- Задание a:
Извлеките из фрагмента о метафоре дословно его часть, начиная со слов «Близок по значению» вплоть до слов «42, 403, 728]).» включительно.

- Предоставленный фрагмент:
* * * *

В ПВСП Афанасьев различает, хотя и не вполне последовательно, собственно метафору (или функцию метафорического переноса) и «применение» метафоры (или «представление» — тот- конкретный образ, который создается в результате метафорического переноса): «Народная фантазия свободно обращалась с старинными метафорами, и соответственно тому или другому применению их — возникали различные поэтические картины» [II, 763-764]; «По древнему воззрению Перун, как бог, проливающий дожди и чрез то иссушающий тучи, пьет из небесных ключей живительную влагу. В этой метафоре дождя славянские сказки различают два отдельных представления: они говорят о мертвой и живой воде...» ([I, 365], см. также: [I, 515]).

Близок по значению к «метафоре» термин «представитель»: «Представители творчества и жизни, боги света были олицетворяемы фантазией в прекрасных и большею частию в юных образах...» [I, 100]; «Как представитель дневного рассвета, огня и молний, петух в мифических сказаниях изображается блестящею, красною птицею» ([I, 525], см. также: [I, 271]).

Особый вид метафоры — олицетворение. В контексте ПВСП оно может быть понято как такой вид тропа, при котором образ, возникший в результате метафорического переноса, получает зоо-, терио- или антропоморфный характер. Олицетворяться могут конкретные природные объекты, стихийные явления, весна, горе и т. д. При этом образы мифологии «не просто олицетворения отвлеченных понятий, не имеющие объективного бытия, а... живые мифические лица» ([III, 403], см. также: [II, 50, 234; III, 42, 403, 728]).

* * * *

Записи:

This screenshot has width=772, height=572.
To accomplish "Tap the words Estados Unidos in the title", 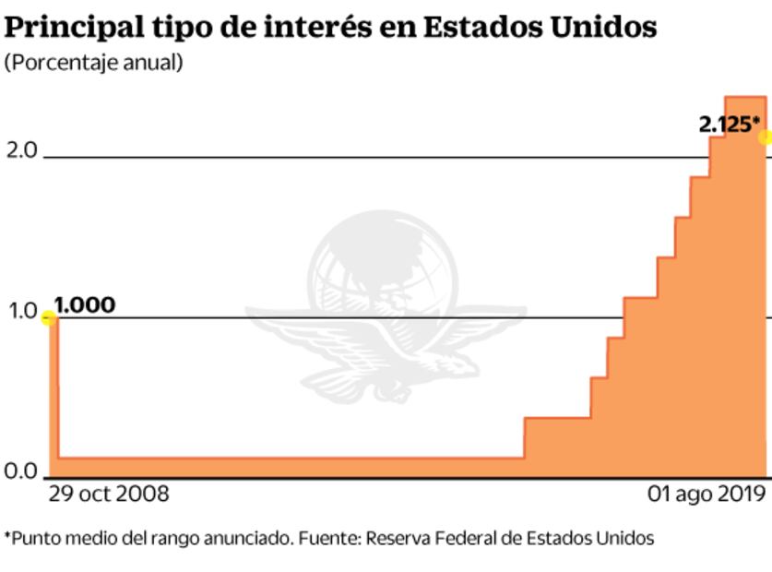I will [x=540, y=27].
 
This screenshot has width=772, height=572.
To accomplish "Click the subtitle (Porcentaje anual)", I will [x=93, y=63].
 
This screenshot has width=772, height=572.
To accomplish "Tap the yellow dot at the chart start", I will [x=49, y=318].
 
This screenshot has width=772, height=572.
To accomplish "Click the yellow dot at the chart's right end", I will [x=765, y=137].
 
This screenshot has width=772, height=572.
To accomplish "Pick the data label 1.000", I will [x=85, y=304].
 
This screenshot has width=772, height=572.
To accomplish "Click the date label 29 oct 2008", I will [x=109, y=494].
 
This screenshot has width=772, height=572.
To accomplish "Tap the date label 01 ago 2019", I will [x=706, y=494].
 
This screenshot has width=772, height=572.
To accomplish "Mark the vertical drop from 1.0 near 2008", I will [x=57, y=387].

* * * *

- Задание b:
Отфильтруйте список и выпишите все строки, где встречается слово «label», учитывая регистр букв.

- Письменный ответ a:
Близок по значению к «метафоре» термин «представитель»: «Представители творчества и жизни, боги света были олицетворяемы фантазией в прекрасных и большею частию в юных образах...» [I, 100]; «Как представитель дневного рассвета, огня и молний, петух в мифических сказаниях изображается блестящею, красною птицею» ([I, 525], см. также: [I, 271]).

Особый вид метафоры — олицетворение. В контексте ПВСП оно может быть понято как такой вид тропа, при котором образ, возникший в результате метафорического переноса, получает зоо-, терио- или антропоморфный характер. Олицетворяться могут конкретные природные объекты, стихийные явления, весна, горе и т. д. При этом образы мифологии «не просто олицетворения отвлеченных понятий, не имеющие объективного бытия, а... живые мифические лица» ([III, 403], см. также: [II, 50, 234; III, 42, 403, 728]).

- Письменный ответ b:
To accomplish "Pick the data label 1.000", I will [x=85, y=304].
To accomplish "Click the date label 29 oct 2008", I will [x=109, y=494].
To accomplish "Tap the date label 01 ago 2019", I will [x=706, y=494].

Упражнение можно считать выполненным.